Even the IBM manual (OK, I forget which one, but I'm pretty sure it's one of the two cobol manuals) discourages entry points.In part Mr. McIntyre seems to object to the use of subprograms in the first place, but I shall address only the use of entry points.I completely agree. When you're trying to follow program logic and all of a sudden you have to pull up some lousy subroutine, that's bad enough. But then trying to figure out exactly which portion of the subroutine belongs to this particular entry point only makes it worse.
Our application had a large program with about ten subroutines, each with up to five entry points. The subroutines, by the way, were called by only one program, so why they were subroutines at all escapes me. The actual procedure code for each piece was usually quite small, but most of the code in each subroutine was wasted on communication.
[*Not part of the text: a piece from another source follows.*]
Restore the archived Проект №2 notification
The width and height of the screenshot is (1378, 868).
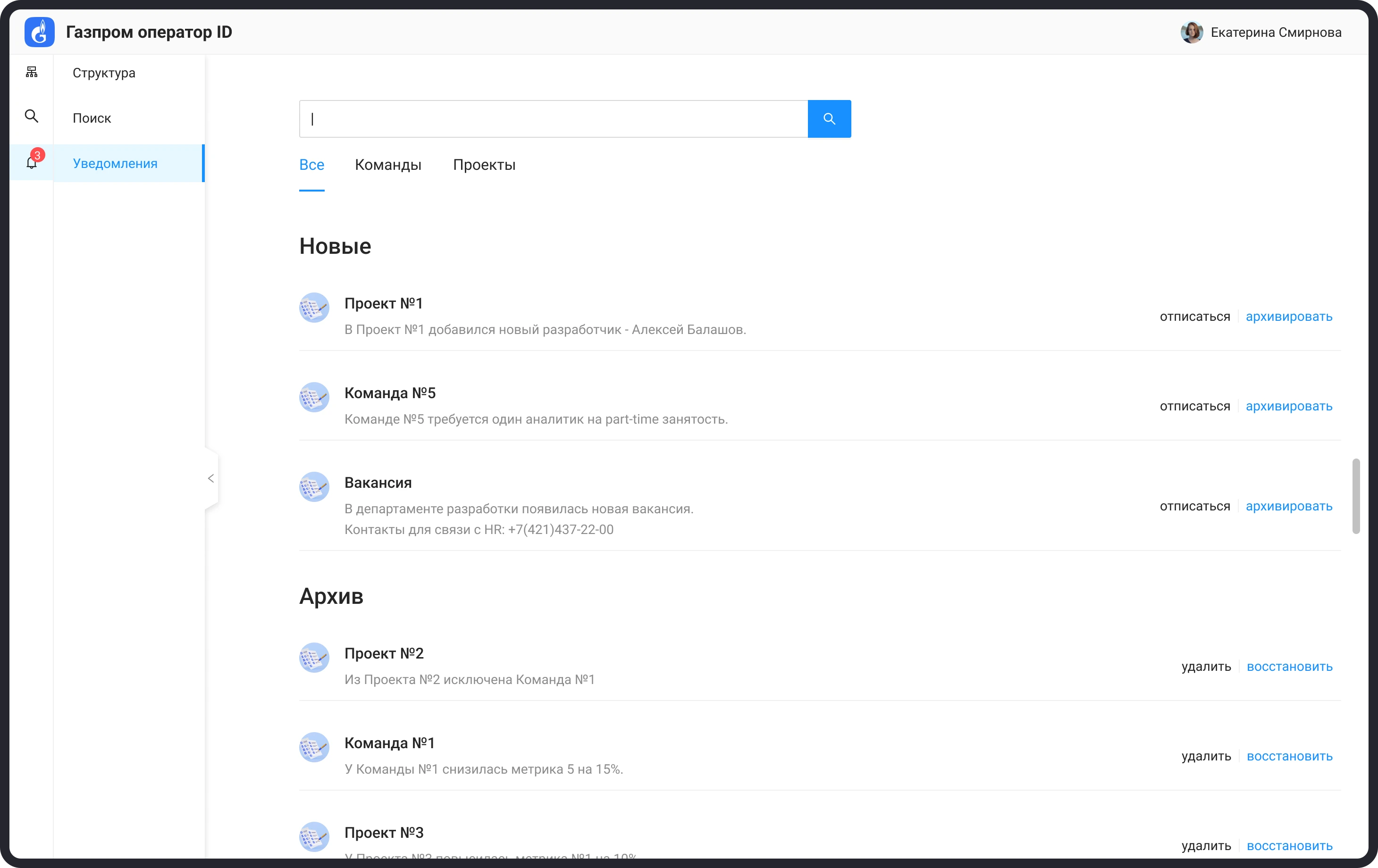pyautogui.click(x=1289, y=667)
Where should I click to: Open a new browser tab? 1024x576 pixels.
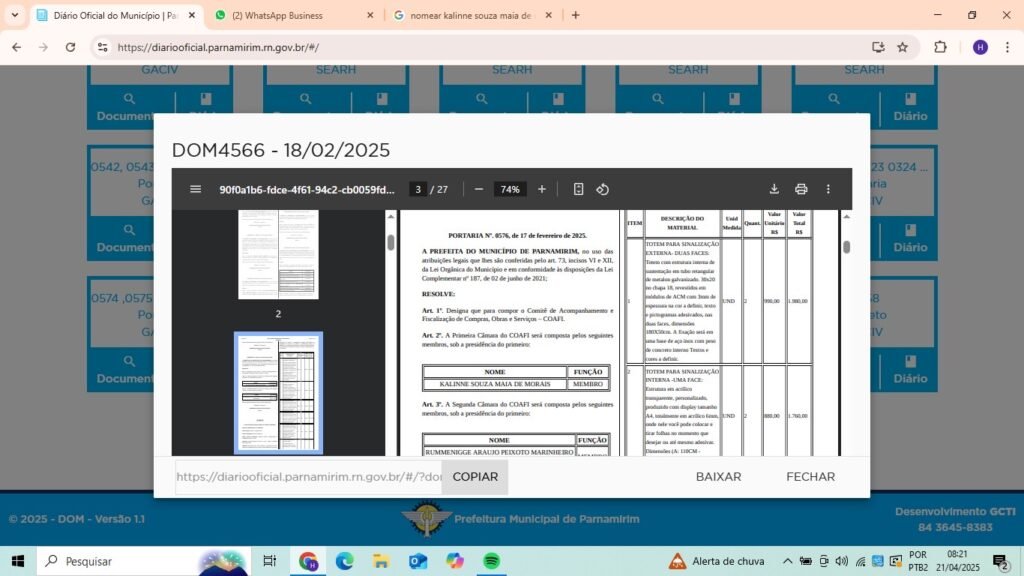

The main program and all of its subroutines were rewritten into main programs. The code is now 3 times more readable. When you're doing a find command on a field name, for example, you actually find it, without having to search x-number of subroutines!
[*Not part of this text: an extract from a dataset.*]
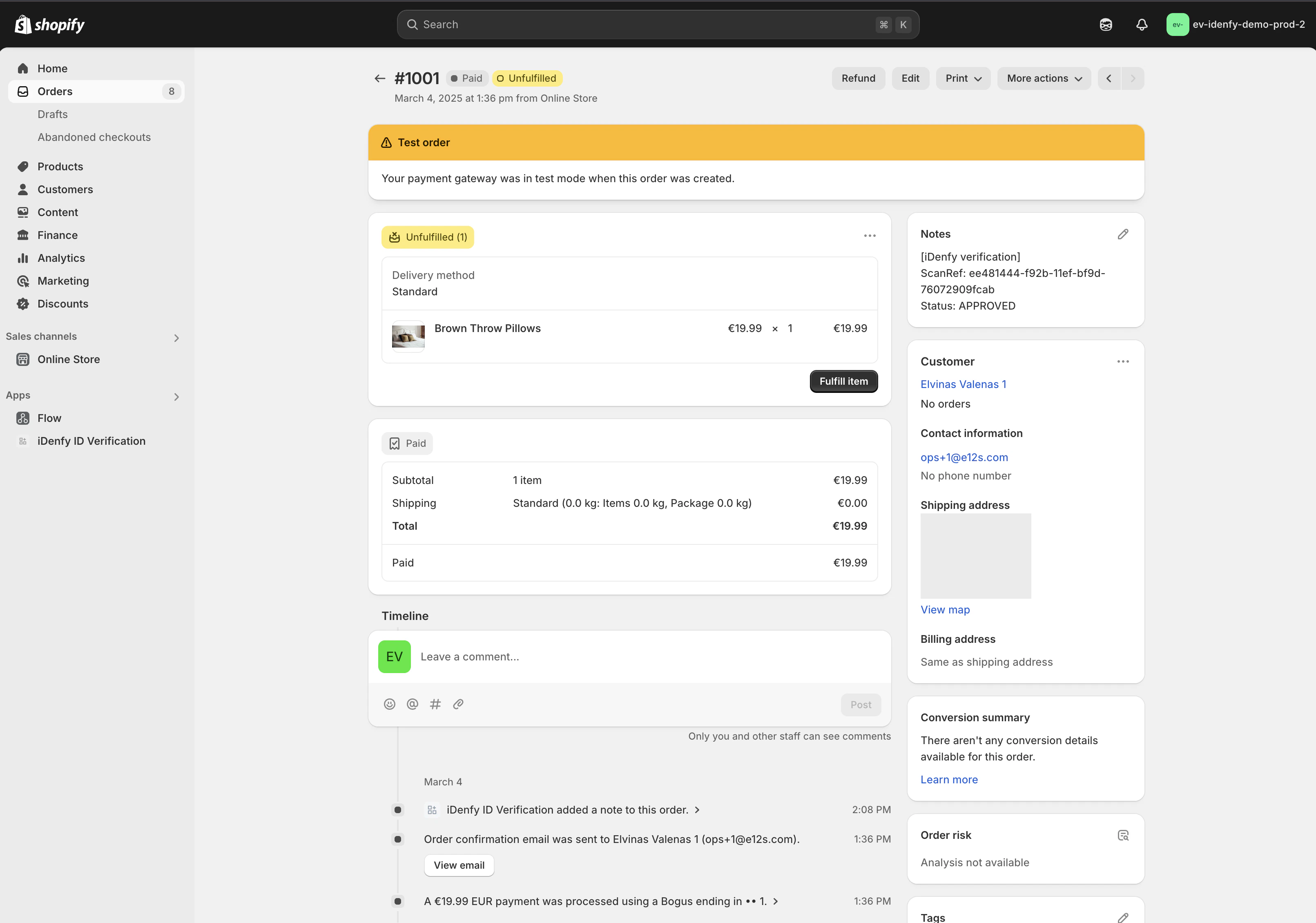Open the More actions dropdown
The height and width of the screenshot is (923, 1316).
(1044, 78)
Bottom line: entry points merely cloud the issue. A better solution, I feel, is to simply pass a code through linkage to trigger different execution. The code could then be considered a quasi transaction code, a perfectly legit way of handling things.
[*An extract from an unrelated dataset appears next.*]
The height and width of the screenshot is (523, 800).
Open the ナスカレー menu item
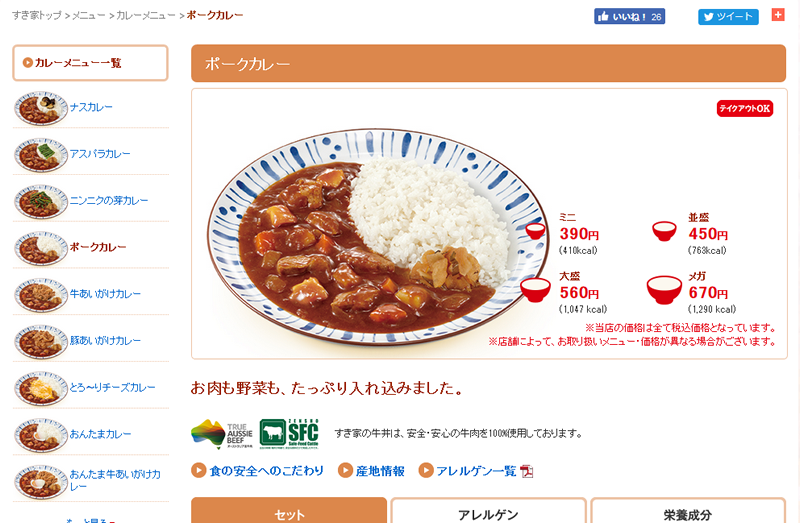point(91,107)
In the subprograms he complains of, the various entry points may have been widely separated by relatively large chunks of code, possibly even including fall-through logic. In that case it could indeed be difficult to figure out which code belonged to which entry point.
I put all my entry points up at the top of the PROCEDURE DIVISION. Each one is typically two lines long: a PERFORM of a paragraph that does the real work, followed by a GOBACK. Sometimes there are a few more lines, depending on the situation, but the logic at this level is always trivial. With this approach the code is no more difficult to follow than an EVALUATE statement branching on a transaction code.